• BRIEF: All lines below between the line with "Given: Click the Select All corner triangle" and the line with "Given: Select the Favorites tab", including both, must be copied exactly, and the pictures must be omitted.

• DATASET RECORDS:
"""
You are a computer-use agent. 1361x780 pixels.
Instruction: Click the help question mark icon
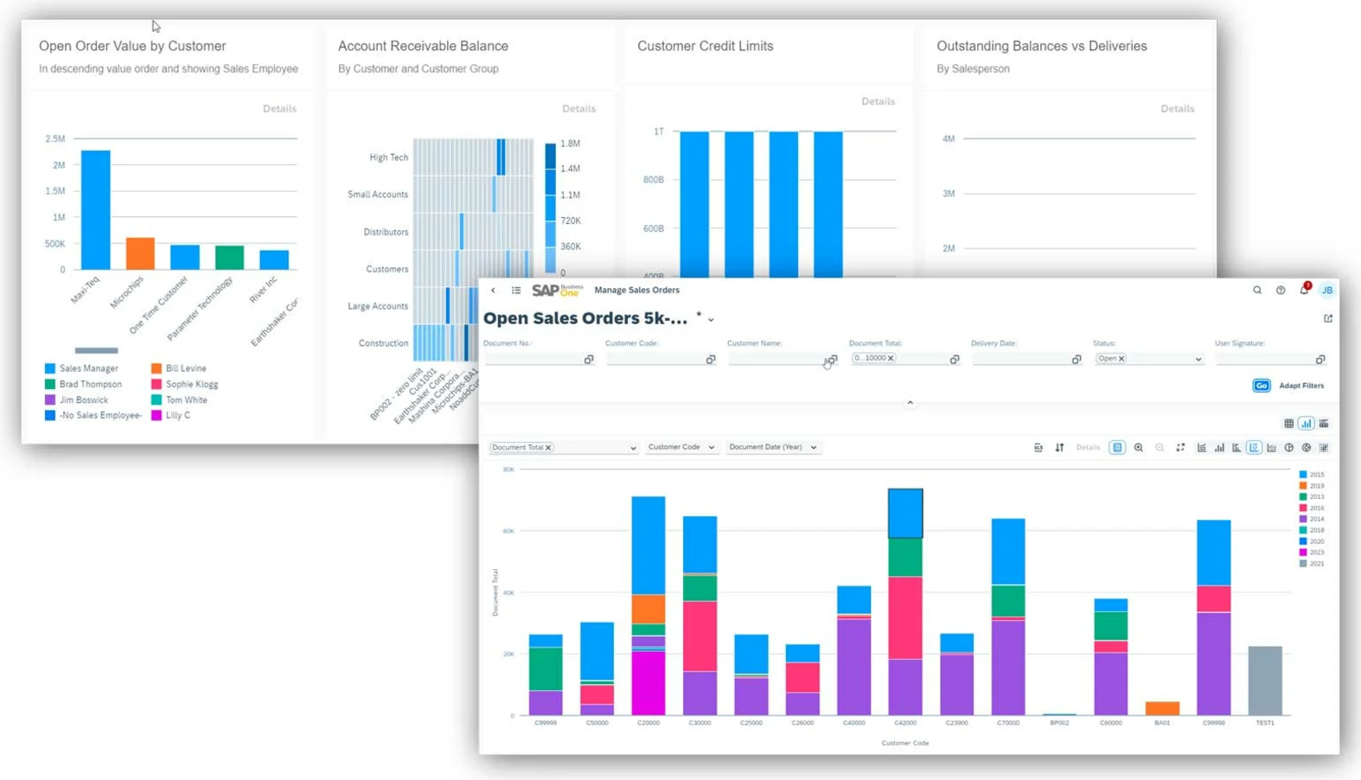point(1281,291)
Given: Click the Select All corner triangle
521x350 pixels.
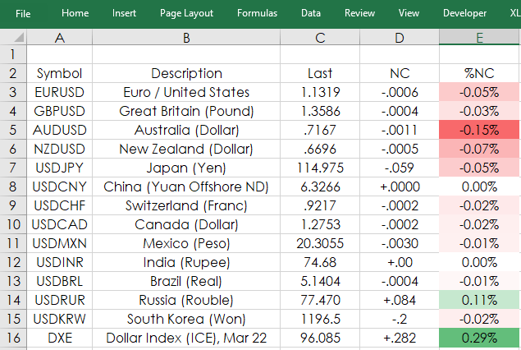Looking at the screenshot, I should [x=19, y=37].
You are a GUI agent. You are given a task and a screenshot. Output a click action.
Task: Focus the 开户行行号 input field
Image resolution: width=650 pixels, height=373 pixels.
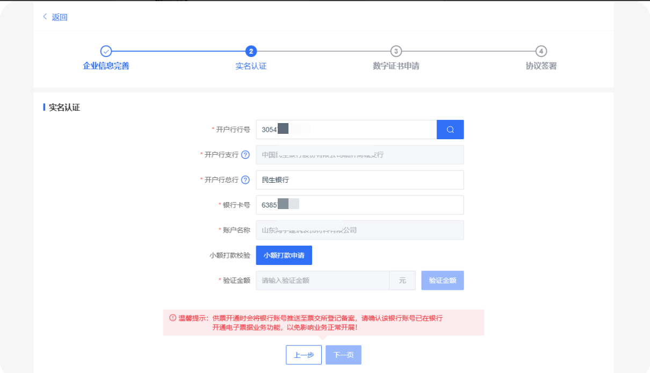346,130
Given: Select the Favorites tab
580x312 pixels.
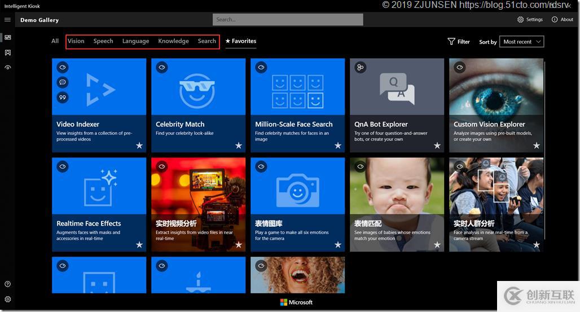Looking at the screenshot, I should pyautogui.click(x=241, y=41).
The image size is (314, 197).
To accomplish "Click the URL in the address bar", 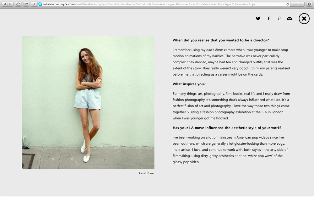I will [x=94, y=4].
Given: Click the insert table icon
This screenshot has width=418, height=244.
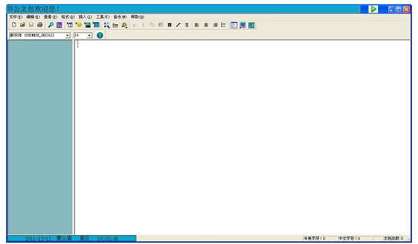Looking at the screenshot, I should 96,25.
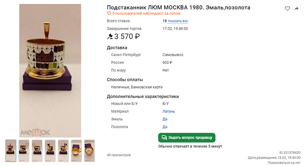
Task: Click the auction hammer icon beside price
Action: pyautogui.click(x=110, y=36)
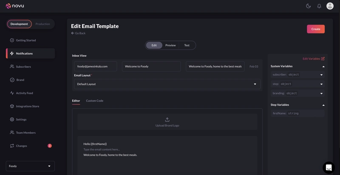The height and width of the screenshot is (175, 340).
Task: Switch to the Preview tab
Action: pyautogui.click(x=170, y=45)
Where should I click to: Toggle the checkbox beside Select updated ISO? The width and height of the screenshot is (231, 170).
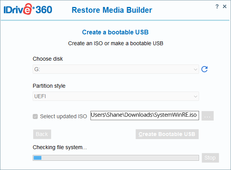pyautogui.click(x=35, y=116)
"""
• EXERCISE RESPONSE:
Given: Click the Select All corner triangle
521x350 pixels.
Looking at the screenshot, I should [x=19, y=37].
You are a GUI agent. You are given a task and a screenshot. Output a click action.
Task: Focus the 开户行行号 input field
Image resolution: width=650 pixels, height=373 pixels.
346,130
Given: Select the Favorites tab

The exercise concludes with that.